This book is a text for an upper-division general geometry course offered by many universities. It builds on knowledge gained in school and lower division university courses, to introduce advanced geometry, emphasizing transformations and symmetry groups in two and three dimensions.
These theories underly many fields of advanced mathematics, and are essential for application in science, engineering, and graphics.
The book analyzes the content of the lower-level courses from an advanced standpoint, to lend prospective and in-service teachers' insight into the structure of their subject as well as excitement about its beautiful methods and where they lead.
Mathematical preparation for this course should include vector and matrix algebra and the solution of square and non-square linear systems. Appendix C provides a streamlined summary of that material, with most of the nonobvious proofs.
The book often uses simple concepts related to equivalence relations, described briefly in appendix A. Concepts related to transformations, their compositions and inverses, and transformation groups are developed in detail in section 6.1, but this book applies them only to isometries and similarities.
The least upper bound principle is discussed in Appendix and applied once in section 3.14, which is about π. This should probably not be a student's first upper-division course with an algebraic flavor. All topics mentioned in the previous paragraph are indeed covered here, but if this is the first exposure to too many of them, there won't be enough time nor energy for geometry.

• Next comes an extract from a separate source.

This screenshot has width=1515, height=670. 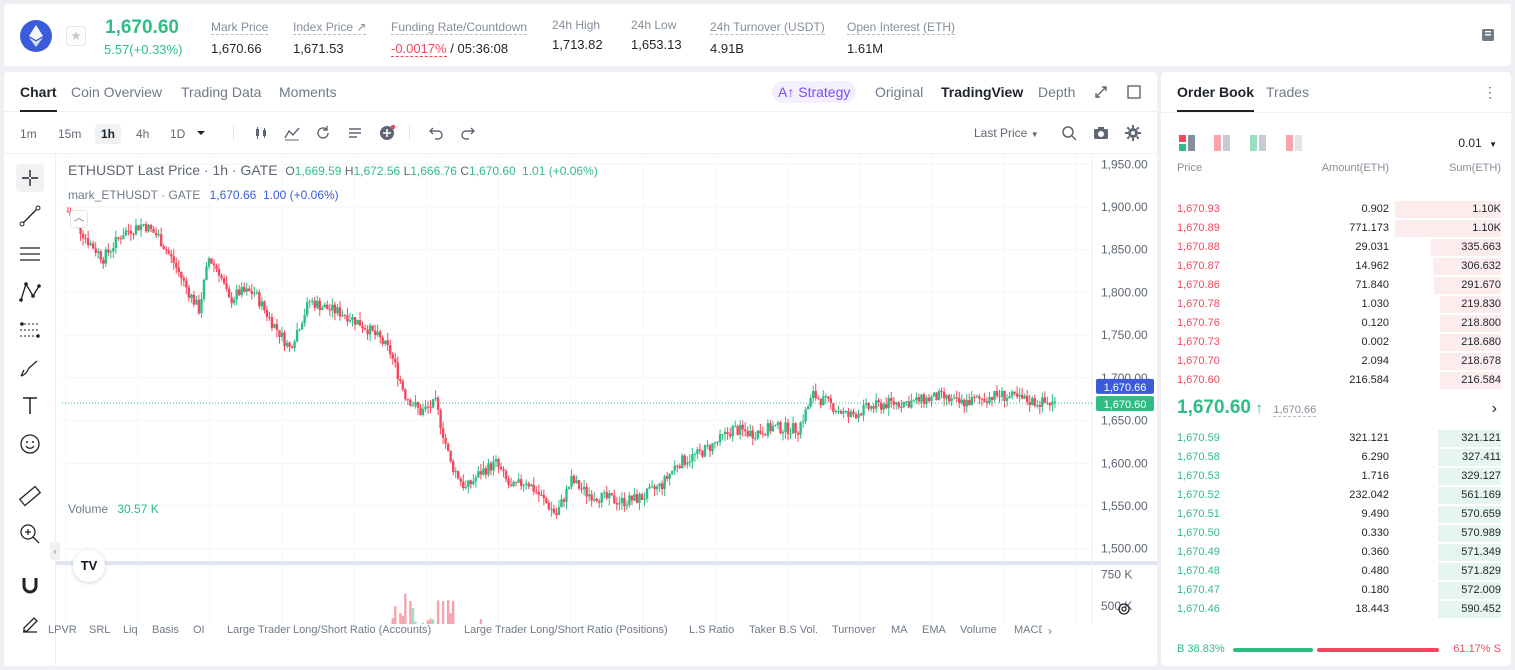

Chapter 4 consists entirely of nonroutine exercises related to chapter 3, on elementary Euclidean geometry. These are not the sort that you'd find in a school text. Their goal is to show what you can do with school mathematics beyond what's covered there routinely.
You'll also find large exercise sets in the other chapters, to enrich and extend the theory presented in the text and provide experience with the related computations. It's intended those results stated in some exercises be used in solving later ones.
Often one aim of an exercise is to make students ask questions. They may need help to determine just what the problem is, what constitutes a solution, and where to look for a strategy. Instructors should welcome questions; that's what we're here for.
The author generally prefers to see several attempts at most exercises, each one more detailed or progressing farther than its predecessor.
In the end students will have portfolios of correct solutions, an accomplishment they can build on later in applying the techniques of this book.